The “DarkSword” attack, which can spread malware to unpatched iPhones, is now targeting potential victims through phishing emails.
Email security provider Proofpoint warned of the threat after detecting the emails in customers’ inboxes. They feature a link that leads to a malicious site hosting DarkSword, which abuses a range of iOS software vulnerabilities to remotely attack iPhones running iOS 18.4 to 18.7.
The phishing emails underscore the threat of DarkSword, an attack that was originally used by a handful of shadowy groups for cyberespionage and cybercrime. But last week, someone leaked the attack online, making it easy for anyone to adopt and potentially improve upon.
Proofpoint suspects Russia’s Federal Security Service is behind the phishing emails, which pretend to come from the Atlantic Council, a US think tank, and invite the user to a “closed-door strategic discussion” about Europe’s security. Russian dissident Leonid Volkov reported receiving one of the phishing emails.

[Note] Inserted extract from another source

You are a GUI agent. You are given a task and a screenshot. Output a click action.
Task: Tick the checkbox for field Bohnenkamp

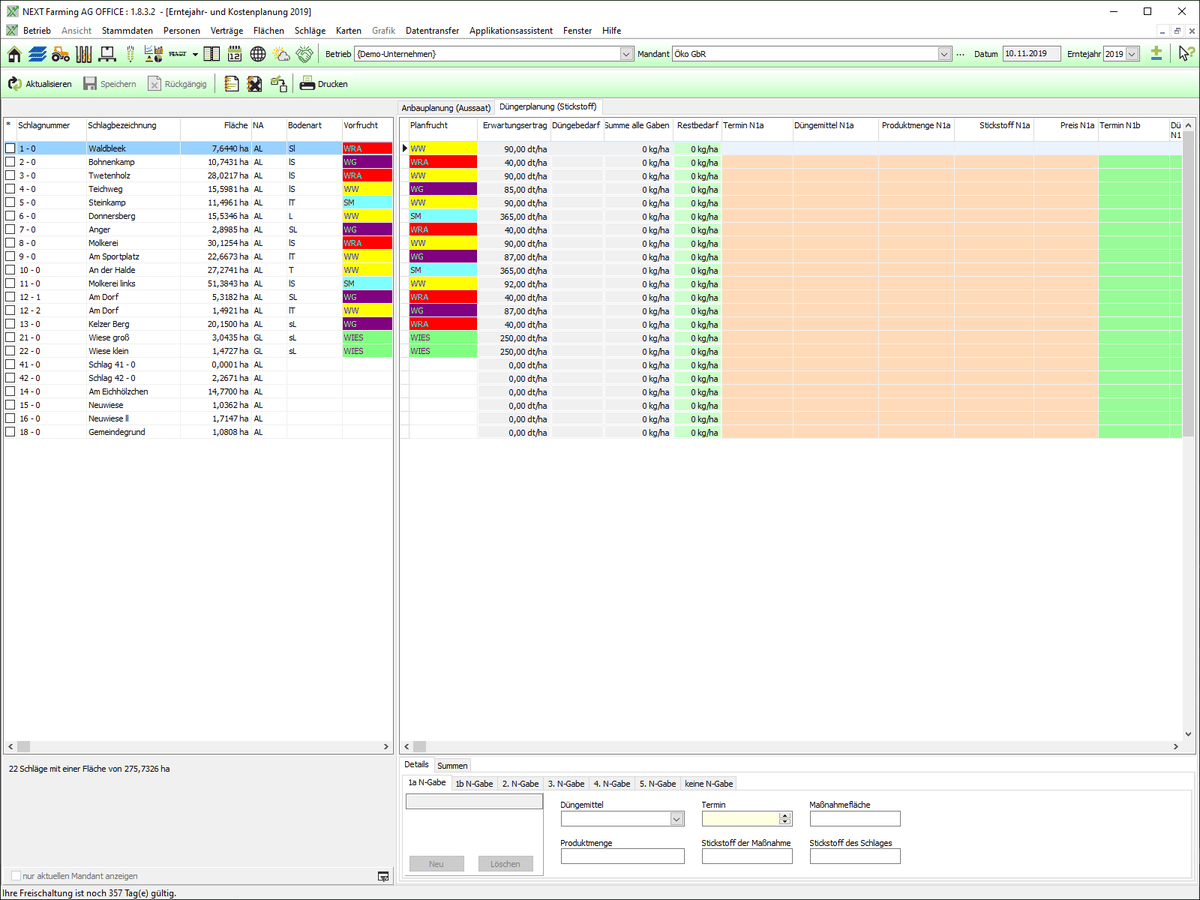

In this case, the phishing emails are designed to target iPhone users via mobile browsers; DarkSword has infected iPhones that visit a malicious site via Safari.
“While activity from this [Russian] actor has historically been low volume, we’ve recently observed a modest increase, with campaigns reaching into the dozens of messages rather than single digits,” Proofpoint says. “The targeting appears primarily aligned to international organizations of interest, rather than focused on any specific country.”
The hacking campaign underscores why users, especially those on iOS 18.4 to 18.7, should update their iPhones as soon as possible. Apple has gone out of its way to publish a support page urging customers to update; it also released patches for phones that don’t support iOS 26.
“We released a software update for iOS 15 and iOS 16 on March 11, 2026, to extend protection to older devices that cannot update to the latest version of iOS,” the company added. “Devices with iOS 13 or iOS 14 must update to iOS 15 to receive these protections and will receive an additional alert to install a Critical Security Update in the next few days.”